Le dolió que le hablase de ese modo. No le gustaba verlo tan preocupado, pero intentó consolarse pensando que una vez en Londres todo iría mejor. Necesitaban tiempo para acostumbrarse a su nueva vida…
—Voy a poner gasolina —dijo Keith—. Tú ve a comprar algo de comer y de beber, ¿vale? ¡Pero no gastes demasiado!
Ricarda fue al restaurante, buscó los aseos y se lavó la cara con agua fría y se cepilló el pelo. Le sorprendió ver la cara de susto que le devolvía el espejo.

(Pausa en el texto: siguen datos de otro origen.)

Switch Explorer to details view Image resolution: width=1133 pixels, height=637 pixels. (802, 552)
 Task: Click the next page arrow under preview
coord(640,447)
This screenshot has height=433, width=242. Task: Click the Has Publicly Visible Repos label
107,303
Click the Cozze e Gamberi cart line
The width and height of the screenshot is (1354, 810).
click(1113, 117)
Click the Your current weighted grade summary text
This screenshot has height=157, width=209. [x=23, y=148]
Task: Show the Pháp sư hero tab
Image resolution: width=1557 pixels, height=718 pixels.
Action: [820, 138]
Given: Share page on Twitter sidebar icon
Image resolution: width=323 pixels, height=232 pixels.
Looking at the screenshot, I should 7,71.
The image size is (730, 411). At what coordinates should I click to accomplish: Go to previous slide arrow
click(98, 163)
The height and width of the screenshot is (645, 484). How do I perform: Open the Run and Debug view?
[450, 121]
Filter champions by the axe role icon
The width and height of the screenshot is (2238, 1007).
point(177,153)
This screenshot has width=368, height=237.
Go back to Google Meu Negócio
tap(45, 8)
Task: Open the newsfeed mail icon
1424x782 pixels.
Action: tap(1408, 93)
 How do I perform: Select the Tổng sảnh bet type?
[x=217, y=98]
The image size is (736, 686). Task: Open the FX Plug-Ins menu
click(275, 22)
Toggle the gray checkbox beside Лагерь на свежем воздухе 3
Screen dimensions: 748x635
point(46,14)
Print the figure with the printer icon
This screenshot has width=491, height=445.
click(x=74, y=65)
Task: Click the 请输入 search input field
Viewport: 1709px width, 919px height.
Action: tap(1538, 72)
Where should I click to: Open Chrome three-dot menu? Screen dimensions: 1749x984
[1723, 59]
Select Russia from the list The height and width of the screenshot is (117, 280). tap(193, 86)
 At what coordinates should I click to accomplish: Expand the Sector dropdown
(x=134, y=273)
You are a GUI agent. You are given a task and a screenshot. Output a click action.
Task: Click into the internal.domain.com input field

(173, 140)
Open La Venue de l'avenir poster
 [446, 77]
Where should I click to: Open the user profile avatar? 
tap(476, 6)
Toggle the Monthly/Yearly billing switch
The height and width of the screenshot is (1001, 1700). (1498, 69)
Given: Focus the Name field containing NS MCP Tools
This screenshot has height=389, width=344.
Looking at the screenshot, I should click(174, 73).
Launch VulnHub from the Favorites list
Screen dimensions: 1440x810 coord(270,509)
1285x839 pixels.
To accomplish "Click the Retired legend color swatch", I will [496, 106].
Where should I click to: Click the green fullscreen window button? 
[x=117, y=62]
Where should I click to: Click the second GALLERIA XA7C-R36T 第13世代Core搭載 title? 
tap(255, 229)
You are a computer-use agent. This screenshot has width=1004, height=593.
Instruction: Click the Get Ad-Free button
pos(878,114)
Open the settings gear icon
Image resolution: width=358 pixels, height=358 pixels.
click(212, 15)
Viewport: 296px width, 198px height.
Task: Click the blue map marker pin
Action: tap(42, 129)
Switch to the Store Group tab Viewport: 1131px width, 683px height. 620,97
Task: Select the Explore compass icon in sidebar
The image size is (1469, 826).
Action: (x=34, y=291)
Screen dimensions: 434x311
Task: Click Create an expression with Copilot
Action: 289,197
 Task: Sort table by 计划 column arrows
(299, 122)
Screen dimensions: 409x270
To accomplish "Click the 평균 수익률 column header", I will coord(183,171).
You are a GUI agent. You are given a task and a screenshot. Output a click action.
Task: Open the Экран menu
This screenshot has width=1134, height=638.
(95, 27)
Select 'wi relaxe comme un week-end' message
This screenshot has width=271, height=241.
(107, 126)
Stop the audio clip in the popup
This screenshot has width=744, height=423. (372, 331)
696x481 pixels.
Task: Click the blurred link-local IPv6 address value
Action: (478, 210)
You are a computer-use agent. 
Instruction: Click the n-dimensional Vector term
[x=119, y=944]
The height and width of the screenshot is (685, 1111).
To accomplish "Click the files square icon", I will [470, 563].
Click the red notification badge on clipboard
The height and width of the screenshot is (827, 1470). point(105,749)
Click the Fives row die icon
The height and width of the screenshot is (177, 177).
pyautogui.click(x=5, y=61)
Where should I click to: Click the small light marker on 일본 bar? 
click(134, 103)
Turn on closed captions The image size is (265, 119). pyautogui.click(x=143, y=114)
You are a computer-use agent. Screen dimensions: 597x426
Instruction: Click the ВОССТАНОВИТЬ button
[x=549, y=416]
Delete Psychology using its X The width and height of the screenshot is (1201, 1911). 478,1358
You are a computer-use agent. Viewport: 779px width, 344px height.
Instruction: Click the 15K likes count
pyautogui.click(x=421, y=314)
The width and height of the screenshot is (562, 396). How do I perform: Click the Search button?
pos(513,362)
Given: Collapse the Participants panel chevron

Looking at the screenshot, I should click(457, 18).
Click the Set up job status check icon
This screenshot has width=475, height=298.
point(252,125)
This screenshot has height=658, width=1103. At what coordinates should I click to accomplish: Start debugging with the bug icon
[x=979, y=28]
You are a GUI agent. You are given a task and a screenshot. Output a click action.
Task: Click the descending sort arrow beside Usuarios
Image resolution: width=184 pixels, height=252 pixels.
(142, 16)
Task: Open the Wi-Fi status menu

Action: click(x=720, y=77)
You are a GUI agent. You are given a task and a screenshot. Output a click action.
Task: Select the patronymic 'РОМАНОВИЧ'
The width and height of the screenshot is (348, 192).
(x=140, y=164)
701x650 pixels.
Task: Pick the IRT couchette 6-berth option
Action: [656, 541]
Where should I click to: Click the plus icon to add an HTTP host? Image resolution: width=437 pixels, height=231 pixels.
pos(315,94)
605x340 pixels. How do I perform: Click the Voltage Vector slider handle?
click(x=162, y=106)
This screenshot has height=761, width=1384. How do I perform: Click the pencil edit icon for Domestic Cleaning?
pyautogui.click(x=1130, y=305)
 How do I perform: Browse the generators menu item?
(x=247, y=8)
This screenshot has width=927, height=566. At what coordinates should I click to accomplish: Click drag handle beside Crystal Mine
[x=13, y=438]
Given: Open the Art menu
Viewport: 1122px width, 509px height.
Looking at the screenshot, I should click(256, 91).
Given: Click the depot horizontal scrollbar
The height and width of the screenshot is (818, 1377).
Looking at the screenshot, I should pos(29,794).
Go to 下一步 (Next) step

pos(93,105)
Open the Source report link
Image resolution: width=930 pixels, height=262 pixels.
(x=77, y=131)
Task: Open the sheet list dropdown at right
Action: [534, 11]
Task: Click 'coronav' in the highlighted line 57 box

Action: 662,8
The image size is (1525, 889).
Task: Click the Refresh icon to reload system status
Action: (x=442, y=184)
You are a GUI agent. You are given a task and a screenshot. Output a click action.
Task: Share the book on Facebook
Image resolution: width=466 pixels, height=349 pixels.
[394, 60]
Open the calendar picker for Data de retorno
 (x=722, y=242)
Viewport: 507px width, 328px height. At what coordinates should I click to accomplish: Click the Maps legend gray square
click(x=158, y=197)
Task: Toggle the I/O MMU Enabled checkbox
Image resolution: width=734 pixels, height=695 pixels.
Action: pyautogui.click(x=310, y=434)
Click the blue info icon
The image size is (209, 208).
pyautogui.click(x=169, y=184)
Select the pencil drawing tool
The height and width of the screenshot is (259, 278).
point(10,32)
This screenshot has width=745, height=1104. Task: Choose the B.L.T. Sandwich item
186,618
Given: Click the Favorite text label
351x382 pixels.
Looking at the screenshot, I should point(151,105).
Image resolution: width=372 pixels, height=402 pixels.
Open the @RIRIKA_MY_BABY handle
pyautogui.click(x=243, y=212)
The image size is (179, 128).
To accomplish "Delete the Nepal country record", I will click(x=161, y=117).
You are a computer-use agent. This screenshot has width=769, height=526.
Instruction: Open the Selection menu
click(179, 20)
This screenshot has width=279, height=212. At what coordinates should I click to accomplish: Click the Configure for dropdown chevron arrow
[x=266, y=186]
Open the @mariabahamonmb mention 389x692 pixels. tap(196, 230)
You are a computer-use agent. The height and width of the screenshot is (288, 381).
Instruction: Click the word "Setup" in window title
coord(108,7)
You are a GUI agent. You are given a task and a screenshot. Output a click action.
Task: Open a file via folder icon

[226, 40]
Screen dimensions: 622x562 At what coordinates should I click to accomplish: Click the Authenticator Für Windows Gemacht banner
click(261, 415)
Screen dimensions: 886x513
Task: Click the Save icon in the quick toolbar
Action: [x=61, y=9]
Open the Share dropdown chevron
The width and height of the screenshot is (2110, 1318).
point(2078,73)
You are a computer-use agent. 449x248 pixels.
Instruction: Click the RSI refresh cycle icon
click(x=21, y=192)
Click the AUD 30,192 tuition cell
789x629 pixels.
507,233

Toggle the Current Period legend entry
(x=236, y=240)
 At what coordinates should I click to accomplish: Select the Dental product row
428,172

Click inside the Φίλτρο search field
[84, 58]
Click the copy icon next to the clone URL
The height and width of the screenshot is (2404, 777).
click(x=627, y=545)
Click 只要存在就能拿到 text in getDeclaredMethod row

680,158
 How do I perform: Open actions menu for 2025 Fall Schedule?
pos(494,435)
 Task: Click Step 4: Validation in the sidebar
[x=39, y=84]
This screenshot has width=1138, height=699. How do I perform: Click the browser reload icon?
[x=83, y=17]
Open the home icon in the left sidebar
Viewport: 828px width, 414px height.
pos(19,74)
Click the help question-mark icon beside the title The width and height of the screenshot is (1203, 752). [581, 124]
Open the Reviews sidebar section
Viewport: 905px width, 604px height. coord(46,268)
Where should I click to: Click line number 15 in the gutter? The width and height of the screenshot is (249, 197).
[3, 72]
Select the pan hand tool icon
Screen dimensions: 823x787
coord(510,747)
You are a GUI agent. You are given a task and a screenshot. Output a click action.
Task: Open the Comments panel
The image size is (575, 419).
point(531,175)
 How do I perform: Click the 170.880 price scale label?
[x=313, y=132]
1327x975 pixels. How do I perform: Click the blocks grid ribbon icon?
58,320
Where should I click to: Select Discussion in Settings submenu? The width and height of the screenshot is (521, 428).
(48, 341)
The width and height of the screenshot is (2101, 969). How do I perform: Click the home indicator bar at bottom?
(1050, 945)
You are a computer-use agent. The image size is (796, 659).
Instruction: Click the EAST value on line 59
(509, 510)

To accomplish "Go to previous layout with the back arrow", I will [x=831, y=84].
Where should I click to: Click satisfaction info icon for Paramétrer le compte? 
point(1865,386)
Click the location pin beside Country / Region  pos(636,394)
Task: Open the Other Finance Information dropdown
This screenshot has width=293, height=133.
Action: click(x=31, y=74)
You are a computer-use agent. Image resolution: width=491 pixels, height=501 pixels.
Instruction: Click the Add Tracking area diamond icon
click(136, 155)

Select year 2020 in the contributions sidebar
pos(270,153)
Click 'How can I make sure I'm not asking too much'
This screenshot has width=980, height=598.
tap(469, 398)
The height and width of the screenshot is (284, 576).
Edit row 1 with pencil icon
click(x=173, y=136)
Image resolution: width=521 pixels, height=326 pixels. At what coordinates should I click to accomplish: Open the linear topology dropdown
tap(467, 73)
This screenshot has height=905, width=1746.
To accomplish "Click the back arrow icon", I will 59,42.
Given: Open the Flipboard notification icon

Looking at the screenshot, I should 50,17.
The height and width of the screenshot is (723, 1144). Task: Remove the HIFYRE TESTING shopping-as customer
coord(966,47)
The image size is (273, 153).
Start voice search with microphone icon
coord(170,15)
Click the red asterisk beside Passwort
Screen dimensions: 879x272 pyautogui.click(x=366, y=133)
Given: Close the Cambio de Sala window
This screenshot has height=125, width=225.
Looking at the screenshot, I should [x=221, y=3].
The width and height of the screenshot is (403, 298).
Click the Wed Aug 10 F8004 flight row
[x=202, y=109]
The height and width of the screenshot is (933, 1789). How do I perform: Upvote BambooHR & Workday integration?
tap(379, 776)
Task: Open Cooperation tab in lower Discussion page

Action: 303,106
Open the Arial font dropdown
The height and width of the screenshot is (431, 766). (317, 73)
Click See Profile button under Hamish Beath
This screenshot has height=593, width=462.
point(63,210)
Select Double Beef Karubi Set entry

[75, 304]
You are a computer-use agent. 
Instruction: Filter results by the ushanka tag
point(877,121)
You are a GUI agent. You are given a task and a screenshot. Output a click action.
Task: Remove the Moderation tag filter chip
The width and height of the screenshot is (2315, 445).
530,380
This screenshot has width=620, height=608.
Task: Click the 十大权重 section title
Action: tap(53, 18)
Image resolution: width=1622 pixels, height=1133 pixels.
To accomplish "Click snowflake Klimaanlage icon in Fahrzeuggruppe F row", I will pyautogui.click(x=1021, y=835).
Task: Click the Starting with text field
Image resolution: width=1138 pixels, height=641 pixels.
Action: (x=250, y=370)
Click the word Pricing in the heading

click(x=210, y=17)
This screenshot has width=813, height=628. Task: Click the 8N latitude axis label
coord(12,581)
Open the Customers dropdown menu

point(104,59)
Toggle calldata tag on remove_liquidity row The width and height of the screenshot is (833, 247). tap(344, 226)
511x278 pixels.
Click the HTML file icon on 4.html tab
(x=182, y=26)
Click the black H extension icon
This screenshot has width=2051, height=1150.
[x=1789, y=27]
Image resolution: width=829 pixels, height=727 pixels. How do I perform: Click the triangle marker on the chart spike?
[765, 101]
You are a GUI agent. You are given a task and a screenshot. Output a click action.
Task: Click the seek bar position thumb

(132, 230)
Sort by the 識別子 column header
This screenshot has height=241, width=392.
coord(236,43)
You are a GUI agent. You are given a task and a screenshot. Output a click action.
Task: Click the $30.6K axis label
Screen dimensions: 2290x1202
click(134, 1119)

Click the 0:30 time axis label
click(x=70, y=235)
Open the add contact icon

Después cogió dos vasos grandes de café y dos bocadillos de tomate, huevos y mayonesa envueltos en plástico. No era lo que ella habría querido desayunar, pero era barato y Keith no se molestaría.
Al salir del restaurante lo vio junto al surtidor de gasolina, hablando por el móvil. Él también la vio y le hizo señas de que se acercara. Parecía muy nervioso. Cuando llegó a su lado, Keith acababa de colgar. Estaba pálido como la cera.
—Era mi madre —dijo—. Mi padre ha sufrido un ataque. Parece algo muy serio.
—¿Un ataque? ¿A qué te refieres?
—Una apoplejía o algo así. El médico de urgencias ya está en casa. ¡Papá está inconsciente! ¡Joder! —Se pasó la mano por el pelo, histérico—. ¡Precisamente ahora! Tenemos que volver, Ricarda.
—¡Aunque vuelvas no podrás ayudarlo!
—No, pero podré hacer compañía a mi madre. Está destrozada. Cree que mi padre no saldrá de esta y… ¡No puedo desaparecer justo ahora!
Ella le tendió el café.
—Ten, bebe un poco y cálmate.
Él tomó un par de sorbos, hizo un gesto de dolor porque el café estaba demasiado caliente, y meneó la cabeza cuando vio los bocadillos.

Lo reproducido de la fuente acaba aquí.